MetS is a state of chronic inflammation, as a consequence of complex relationship between genetic and environmental factors [29]. It is difficult to establish cut-off points for IR associated with MetS, since the clinical outcomes are observed into adulthood [30]. Some studies demonstrated that HOMA-IR levels increase directly with the numbers of MetS components present in a subject [5]. It has also been proposed that the measure of IR surrogate could be a useful tool to unify the diagnosis criteria of MetS [18]. However, in many studies, cut-off points have been based on the distribution in reference population, instead of using the Youden index.

Our findings show a considerable variation of MetS prevalence, depending on the definition used. We observed that the lowest prevalence was noticed when the IDF definition was used [17,18,19]. The IDF definition requires for diagnosis, the abdominal obesity plus any additional criteria (raised triglycerides levels, reduced high density lipoprotein cholesterol, raised blood pressure or raised fasting plasma glucose). The high prevalence observed for De Ferranti’s definition [22] may be because it uses a lower threshold for waist circumference in comparison with other definitions.

HOMA-IR as a surrogate measure of IR associated with MetS has similar accuracy in terms of the dOR and AUC between different definitions. It also should be noted that when criteria of MetS were adapted to pediatric population, the accuracy diagnostic increased. Ford’s definition [21] reported the best accuracy for HOMA-IR. It could be due to the fact that the cut-off point used to measure fasting glucose is lower in comparison with other definitions. The IDF definition presents better dOR in comparison to ATPIII classification. It could be explained that, for unknown reasons, insulin stimulates hepatic lipogenesis, causing dyslipidemia, which results in ectopic adipose deposition [31] and abdominal obesity is an essential requirement of IDF definition. As is common, all the estimations of the diagnostic accuracy were performed considering the large variability across individual studies, derived from a threshold effect to determine positivity in the tests as the different criteria for defining MetS.
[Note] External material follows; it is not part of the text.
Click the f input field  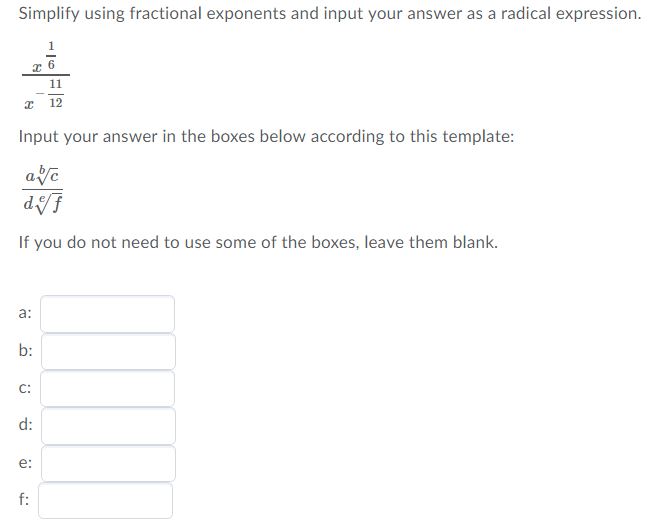click(107, 500)
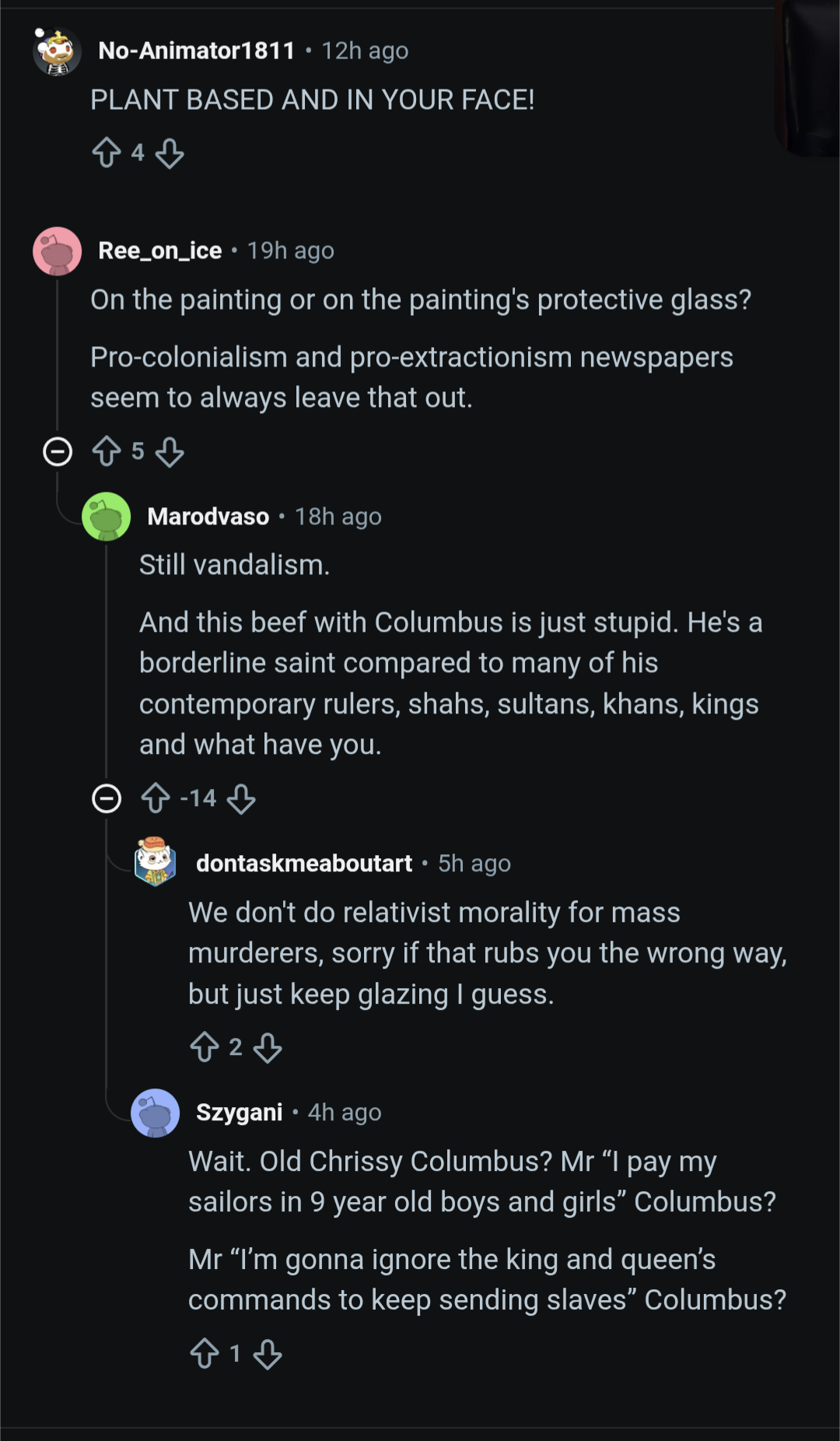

Regarding pooled specificity and sensibility in the meta-analysis, the results show similar values among studies, ranged from 0.59 to 0.89 for sensitivity and from 0.62 to 0.87 for specificity. The number of subjects, the average of age, and the lack of information of maturity sexual among participants could be explained differences among studies that have used the same definition of MetS.

Meta-analysis of diagnostic test synthetizes the performance of a test providing a pooled estimation of diagnostic accuracy parameters and estimates a summary point (a summary sensitivity and specificity estimates) and a HSROC, but does not allow the identification of the optimal cut-off point [32]. However, the cut-off points reported are within the 95% confidence intervals for HOMA-IR, ranged from 2.30 to 3.54; thus, all of them presented a good accuracy diagnosis that could be used in clinical practice.

The present meta-analysis has some limitations: (i) One of the limitations was the insufficient available data prevented us from conducting separate analyses; (ii) we included only population-based studies conducted in apparently healthy children and adolescents aged ≤ 18 years; (iii) the lack of discrimination among children and adolescents is also a limitation, because, during pubertal period, IR increases at the onset of puberty; (iv) the lack of information about nutrition and lifestyle participants was another limitations; (v) due to the lack of available studies, we cannot calculate the AUC and their 95% confidence intervals; (vi) a comparison with gold standard methods was not possible in any study; (vii) the number of studies was too small to allow subgroup analyses by gender and pubertal development; and (viii) the lack of consensus of MetS definition makes difficult the comparison between studies.

Conclusions

Our study determined that the use of HOMA-IR, an indirect marker for IR, seems to be useful for early evaluation among children and adolescents at risk, independently of definition of MetS. Due to the IR plays a main role in the pathogenesis of MetS, the use of these cut-off points early and its proper identification could have benefits of preventive and diagnostic therapeutic intervention.